I campioni d'Italia scenderanno in campo conoscendo già il risultato della diretta concorrente per il tricolore: impegnata a San Siro contro la Roma. "I punti sono tutti importanti e tutte le gare hanno la stessa importanza – ha aggiunto Sarri – Questo turno è difficile per tutte le squadre di alta classifica, per questo saranno punti pesantissimi quelli dello stadio Olimpico. Il sorpasso dell'Inter? Spero sia un grande stimolo per noi per fare tanti punti".

I problemi a centrocampo

Tra le domande poste al mister di Figline Valdarno anche quella sul possibile compagno di reparto di Cristiano Ronaldo: "Senza Douglas Costa è difficile pensare al 4-3-3 e il momento di grazia di Dybala è uno dei motivi per cui abbiamo scelto di passare al 4-3-1-2. I fischi a Bernardeschi? Lui per me è un giocatore importante e non bisogna farsi influenzare da niente e da nessuno".
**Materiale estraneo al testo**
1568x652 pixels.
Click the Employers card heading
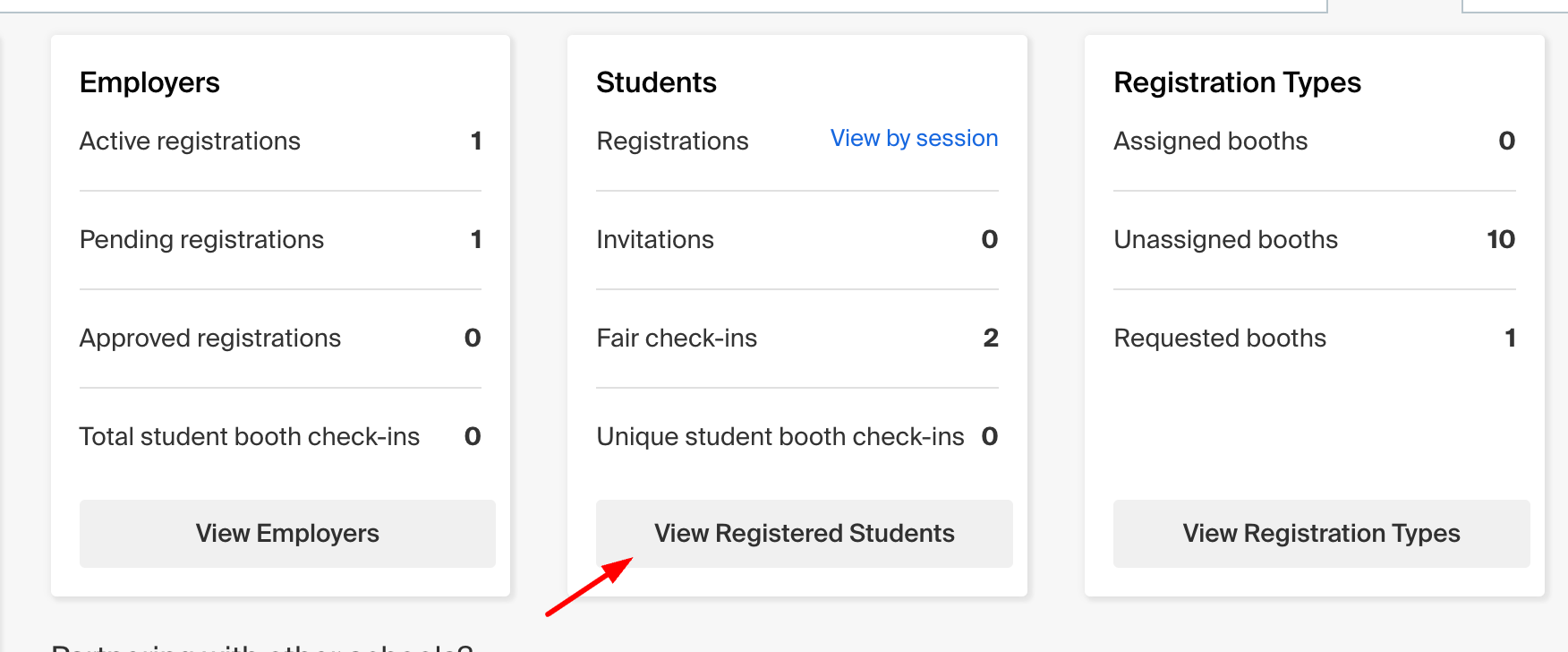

Chiuso l'argomento dedicato al reparto offensivo, Sarri ha poi posto l'accento sull'emergenza a centrocampo: "La perdita di Khedira è pesante ma la situazione del suo ginocchio stava peggiorando – ha concluso Sarri – Emre Can non è rimasto escluso totalmente. E' rimasto fuori dalla Champions e per lui è stato qualcosa di pesante dal punto di vista mentale. Sa che se fa bene in campionato verrà tenuto sempre in considerazione".